_SOURCE EXTRACT_.
+===+
The Data-First movement

We should talk.

Feb 05, 2025

This is an article aimed at techies! But if you’re not a techie, then why not have a peek just below at the projects I’ve listed that have similar goals and approaches to my Reality Computer project. Maybe I’m not a total nutcase after all!

This is a live document that I’ll keep updating, so do keep hitting refresh!

There’s a group of other researchers who seem to be thinking along similar lines to me.

Here’s a list of such people and their projects (the links keep you within this document and quickly get you down to their detailed entry):

Bret Victor’s Dynamicland
Omar Rizwan and Andrés Cuervo’s Folk Computer
Jonathan Edwards’ Subtext and other work
Ink & Switch’s Embark and other work
Alexander Obenauer’s Itemized OS
Beaudouin-Lafon and Wendy Mackay’s Substrates
Clemens Klokmose’s Webstrates
Chris Shank and Orion Reed’s Folk Canvas
Gordon Brander’s Subconscious and Noosphere
Chris Gebhardt’s InfoCentral
Federico Pereiro’s Cell and TODIS
Rahul Gupta’s Syntropize
Guyren Howe’s FREST
Duncan Cragg’s Object or Reality Network

All of these projects have similar goals and much in common.

Indeed, I’d go so far as to say they represent something of a new wave of innovation in computing.

I’m going to call that wave the Data-First movement!

The following projects are “affiliates” of the movement, as I’ll explain later:

Obsidian and other “Personal Knowledge Management” systems
HyperCard and its various derivatives to the present day

Not the same as these…

There are other movements and manifestos related to this:

The Data-First movement has many similar beliefs to each of these, especially around empowerment and freedom for end-users over their devices and data.

Indeed, Data-First could be seen as included under the umbrella of Malleable, whilst in turn embracing many of the principles of Local-First and Zero Data.

Except… without apps!

And that’s a key aspect that these projects have in common that makes them “Data-First”, as distinct from Malleable, Local-First or Zero Data.

Let’s take a quick dip into this major driver behind these projects…

App-free computing

Another name for the core driver behind this movement could be “app-free computing”: operating systems or environments without apps or application programs.

I wrote my thoughts on that here:

Apps considered harmful

Duncan Cragg

December 18, 2023

Read full story

In summary: apps take over and trap our data, splitting it all up into islands. The same interface elements and tools are re-invented in slightly different ways. Our access to our data is controlled by far away techies and Big Tech corporations. This is dis-empowering for all of us and can lead to us being constantly watched and manipulated. We don’t truly own our own devices, data or identities.
+===+
_REQUIREMENTS_.
a – According to the article, what name does the author give to the new wave of innovation in computing?
b – Rewrite the article's passage that begins at the words "In summary: apps" and ends after "data or identities.", with "islands" changed to "silos".
c – Summarize the article in two sentences.

(Recorded data)
+===+
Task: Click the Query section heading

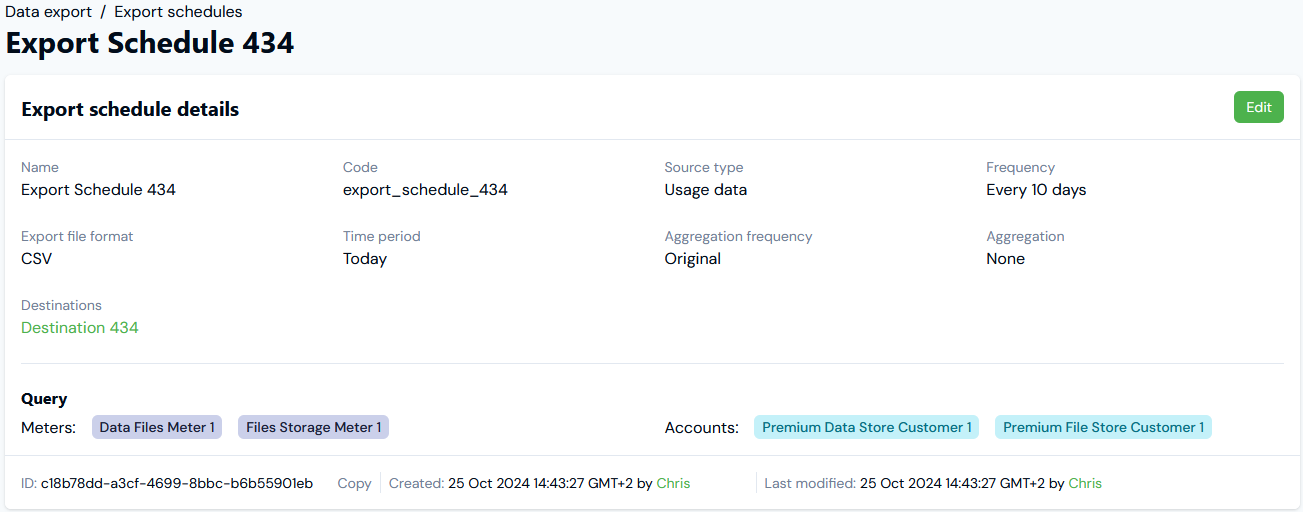Action: click(44, 399)
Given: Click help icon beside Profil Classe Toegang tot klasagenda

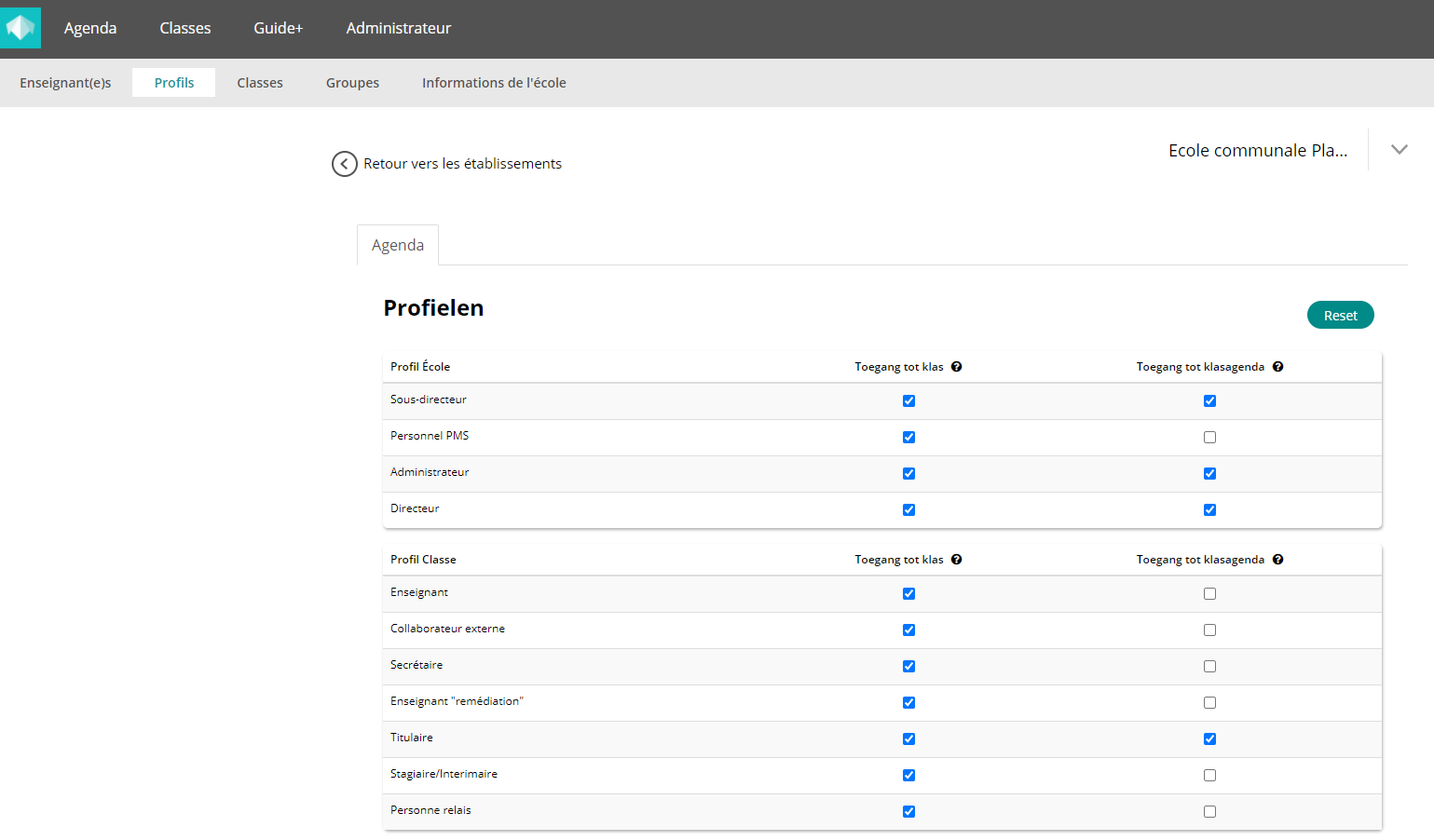Looking at the screenshot, I should [x=1277, y=560].
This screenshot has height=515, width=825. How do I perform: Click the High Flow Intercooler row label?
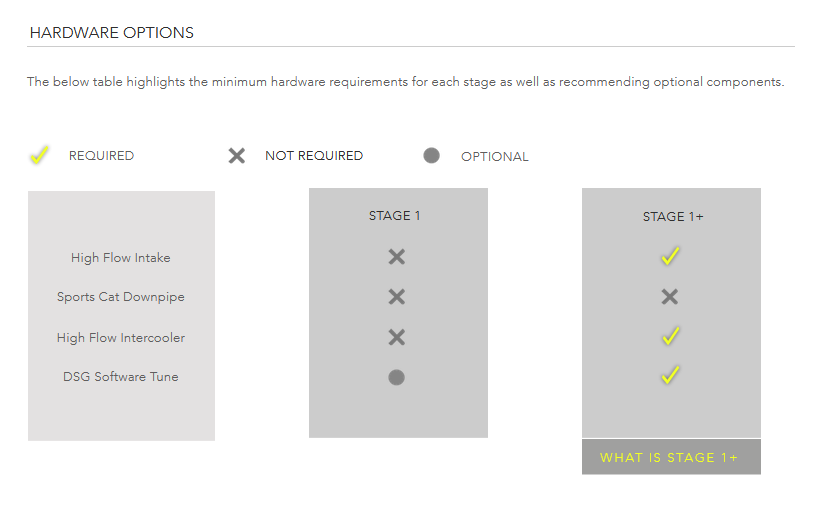(x=120, y=338)
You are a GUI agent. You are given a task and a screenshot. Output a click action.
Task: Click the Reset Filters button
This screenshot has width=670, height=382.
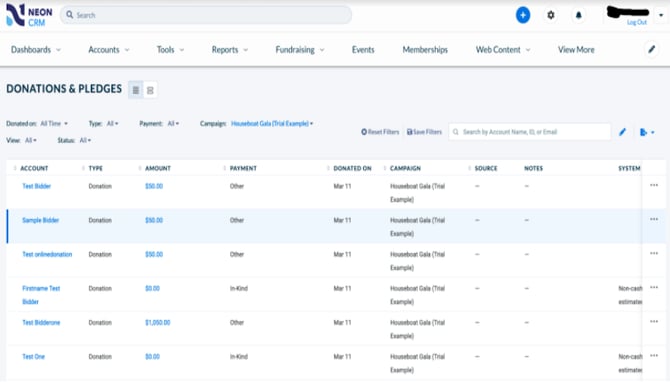(x=380, y=132)
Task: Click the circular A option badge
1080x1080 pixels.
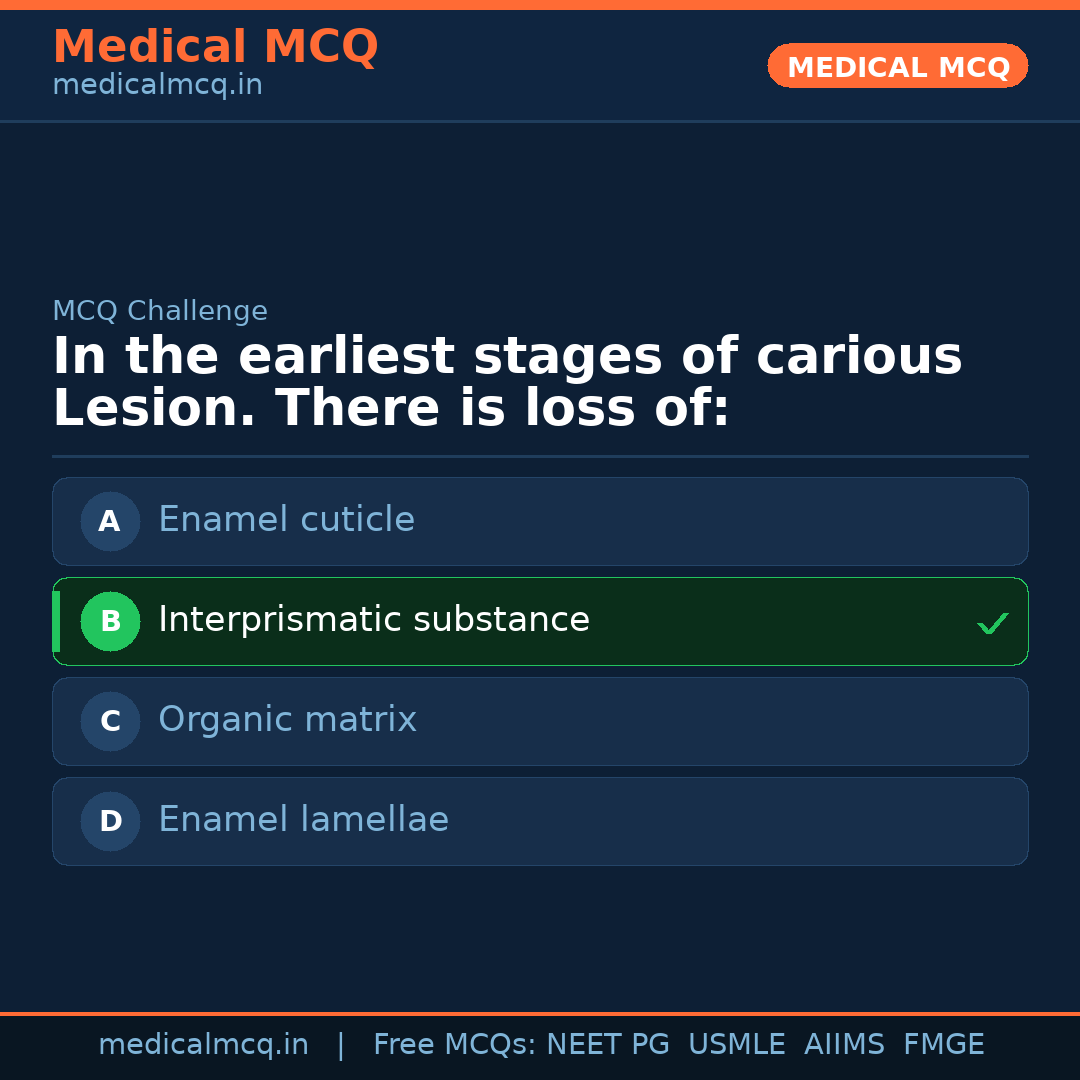Action: point(110,521)
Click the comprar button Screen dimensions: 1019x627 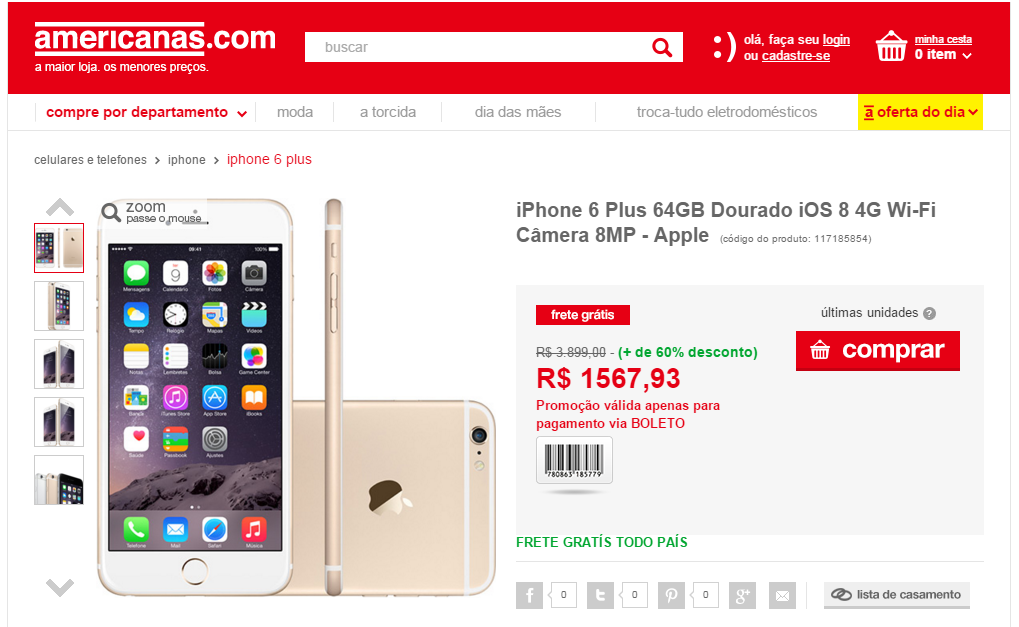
+===+
_EXERCISE SOLUTIONS_.
a – The Data-First movement.

b –
In summary: apps take over and trap our data, splitting it all up into silos. The same interface elements and tools are re-invented in slightly different ways. Our access to our data is controlled by far away techies and Big Tech corporations. This is dis-empowering for all of us and can lead to us being constantly watched and manipulated. We don’t truly own our own devices, data or identities.

c – The author lists a group of projects with similar goals, among them Dynamicland and Folk Computer, and calls this new wave of computing innovation the Data-First movement. What sets it apart from related movements such as Malleable, Local-First and Zero Data is app-free computing, since apps trap data in islands, reinvent the same interface tools, and leave control of users' data with distant techies and Big Tech corporations.